Dear Yahoo Group Moderators and Members,

We launched Yahoo Groups 20 years ago to connect people around their shared interests. We helped our users navigate new towns, keep in touch with college friends, learn new skills, and most importantly, build connections they may have lost or never had in the first place. While we could not have been more proud of what we accomplished together, we are reaching out today with heavy hearts to let you know that we have decided to shut down Yahoo Groups on December 15, 2020.

Yahoo Groups has seen a steady decline in usage over the last several years. Over that same period we’ve witnessed unprecedented levels of engagement across our properties as customers seek out premium, trustworthy content. To that end, we must sometimes make difficult decisions regarding products that no longer fit our long-term strategy as we hone our focus on other areas of the business.

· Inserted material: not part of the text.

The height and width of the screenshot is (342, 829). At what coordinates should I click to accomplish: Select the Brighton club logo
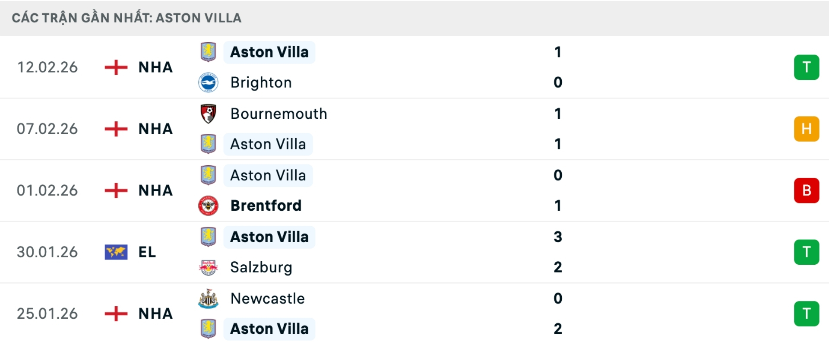pos(209,82)
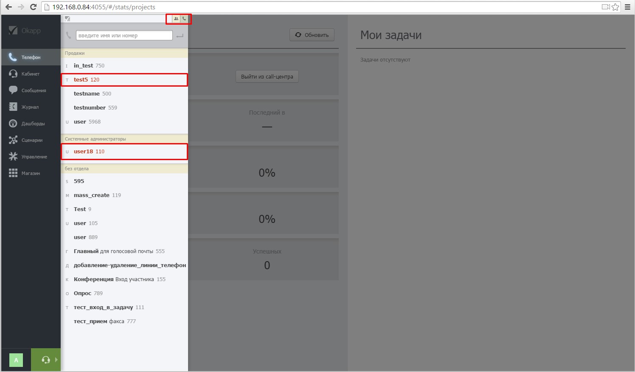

Beginning December 15, 2020 the Yahoo Groups website will shut down and members will no longer be able to send or receive emails from Yahoo Groups. We’ve compiled a comprehensive FAQ here that includes alternative providers and information on how this will impact your group content.

Thank you for helping us build one of the earliest digital communities — we’re proud and honored to have forged countless connections over the last 20 years and played a small part in helping build your communities.

Sincerely, The Yahoo Groups team

1 comments

> Yahoo Groups has seen a steady decline in usage over the last several years.

Let's not forget yahoo brought this entirely on themselves by breaking standard email handling.

https://mailarchive.ietf.org/arch/msg/ietf/J-IsfA0Lb-6T_NeMD...

From that day forward all yahoo addresses became second class citizens on every email list and got either banned or had special rewrite rules applied only to them. And every mailing list hosted on yahoo groups had broken email headers. Despite the damage, they inexplicably held onto this change and got slowly filtered out of email relevance. That kickstarted the migration off yahoo email & groups.

If they hadn't done this, all the long-lived email lists would've kept happily chugging along.

Certainly goes into the Top 10 Dumb Decisions of Internet History.

I believe that Yahoo's data breaches [0] was one of the main reasons that killed them. People were abandoning the ship in the millions after that fiasco. Until then, they had it good. Thet could get all the ad sales they could handle, they were reading the emails of millions (exactly like Google, Microsoft, and other 'free' services do), they kept tabs on everyone.

They dropped the ball so hard, it just did not bounce back after that. "Lately", every time I duck (DDG) something and I see it's a yahoo hosted site, I just close it and go to the next. I am in Europe, GDPR is, thankfully, the rule here, and the number of <bad word> trackers, advertisers, and other crap that I have to agree with to read something in the Yahoo universe is "too damn high" (to quote the meme).

Goodbye Yahoo, we had a good ride, and then you messed it up, HARD. Yahoo managed to mess up so many things.. (I dislike Yahoo mostly for the Tumblr fiasco).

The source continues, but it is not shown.